IV infusion interruption can cause coagulation in the indwelling catheter or at its tip. If coagulation occurs, there is a risk that subsequent resumption of the infusion will be unsuccessful and that the catheter will need to be reinserted to avoid the entry of embolizing clots into the bloodstream. In this study, considering that the blood collection period lasted approximately 60 seconds from the infusion interruption and that the normal bleeding time before platelet aggregation was approximately ≤3 minutes, it was unlikely that stopping the infusion would have caused the blood to coagulate at the tip of the catheter. Therefore, additional research is necessary to estimate the duration for which an infusion can be interrupted before coagulation occurs at the catheter tip. Furthermore, the reason the infusate affected some of the blood biochemical data in the study remains unclear.

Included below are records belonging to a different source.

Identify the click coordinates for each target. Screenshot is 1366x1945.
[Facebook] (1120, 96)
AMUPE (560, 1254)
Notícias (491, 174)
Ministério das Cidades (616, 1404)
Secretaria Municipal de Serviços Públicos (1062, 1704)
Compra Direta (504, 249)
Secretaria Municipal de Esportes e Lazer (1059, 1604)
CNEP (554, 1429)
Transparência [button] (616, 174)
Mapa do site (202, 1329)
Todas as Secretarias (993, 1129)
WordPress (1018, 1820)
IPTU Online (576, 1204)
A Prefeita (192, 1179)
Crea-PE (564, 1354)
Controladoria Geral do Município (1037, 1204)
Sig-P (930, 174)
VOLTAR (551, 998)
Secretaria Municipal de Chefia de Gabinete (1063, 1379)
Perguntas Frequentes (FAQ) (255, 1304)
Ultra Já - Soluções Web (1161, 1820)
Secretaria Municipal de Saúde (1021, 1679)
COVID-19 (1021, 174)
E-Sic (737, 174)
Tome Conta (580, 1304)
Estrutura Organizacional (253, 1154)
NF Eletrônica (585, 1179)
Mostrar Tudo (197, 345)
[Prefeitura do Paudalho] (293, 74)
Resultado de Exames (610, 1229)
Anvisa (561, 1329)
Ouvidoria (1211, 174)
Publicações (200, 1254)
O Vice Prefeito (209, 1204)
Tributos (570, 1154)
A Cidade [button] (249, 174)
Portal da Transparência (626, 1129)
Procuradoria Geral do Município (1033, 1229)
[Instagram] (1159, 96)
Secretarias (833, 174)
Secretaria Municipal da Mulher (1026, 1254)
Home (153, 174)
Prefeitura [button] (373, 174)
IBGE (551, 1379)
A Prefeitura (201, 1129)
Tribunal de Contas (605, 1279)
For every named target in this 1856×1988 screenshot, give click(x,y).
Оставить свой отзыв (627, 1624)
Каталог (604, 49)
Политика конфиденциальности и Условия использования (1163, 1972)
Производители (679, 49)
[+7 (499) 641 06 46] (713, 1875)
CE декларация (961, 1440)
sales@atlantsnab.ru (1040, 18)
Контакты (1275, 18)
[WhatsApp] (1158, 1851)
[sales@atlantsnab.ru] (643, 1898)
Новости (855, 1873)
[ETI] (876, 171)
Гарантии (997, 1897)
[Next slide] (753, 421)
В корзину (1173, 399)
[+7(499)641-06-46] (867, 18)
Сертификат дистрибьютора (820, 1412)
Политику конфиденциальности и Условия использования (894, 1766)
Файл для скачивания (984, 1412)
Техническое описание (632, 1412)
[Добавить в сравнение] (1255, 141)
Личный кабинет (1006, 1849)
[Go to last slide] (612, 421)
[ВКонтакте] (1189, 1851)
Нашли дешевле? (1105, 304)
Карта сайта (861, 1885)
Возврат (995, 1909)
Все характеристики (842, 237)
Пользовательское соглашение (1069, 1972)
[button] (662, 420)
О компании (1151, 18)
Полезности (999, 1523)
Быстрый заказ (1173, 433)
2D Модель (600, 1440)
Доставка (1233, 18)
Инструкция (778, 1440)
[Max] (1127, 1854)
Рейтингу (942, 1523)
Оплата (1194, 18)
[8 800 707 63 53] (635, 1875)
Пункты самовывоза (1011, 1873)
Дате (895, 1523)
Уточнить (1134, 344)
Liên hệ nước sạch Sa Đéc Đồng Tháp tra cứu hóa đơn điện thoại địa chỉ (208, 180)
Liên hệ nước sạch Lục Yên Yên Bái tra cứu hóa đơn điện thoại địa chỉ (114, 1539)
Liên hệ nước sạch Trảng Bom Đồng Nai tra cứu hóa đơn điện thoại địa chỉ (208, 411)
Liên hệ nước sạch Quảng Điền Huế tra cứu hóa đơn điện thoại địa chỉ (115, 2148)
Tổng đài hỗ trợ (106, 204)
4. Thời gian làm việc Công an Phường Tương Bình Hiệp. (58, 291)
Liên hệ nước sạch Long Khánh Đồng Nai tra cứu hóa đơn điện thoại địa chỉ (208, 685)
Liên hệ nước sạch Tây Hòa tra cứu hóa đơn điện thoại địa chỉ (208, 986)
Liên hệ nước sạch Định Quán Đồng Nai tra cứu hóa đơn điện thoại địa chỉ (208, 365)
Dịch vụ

For example, prolonging the duration of the infusion interruption could have eliminated the differential effects on blood biochemistry; however, additional evaluation may be required considering the time to coagulation. Another study with a larger number of participants and other infusates to conclusively validate the results of this study is warranted.

CONCLUSION

This study showed that IV infusions could cause some blood biochemical parameters such as potassium and glucose to be higher, despite the temporary interruption of the infusion when blood was collected above the insertion site. Nonetheless, even under the same conditions, the blood cell counts were not affected. This result confirmed our hypothesis for the blood cell counts but not for the biochemical parameters. Therefore, if blood collection from these sites is not feasible and if the evaluation is performed solely to assess blood counts, using a blood collection site above the insertion site by temporarily interrupting the infusion is feasible.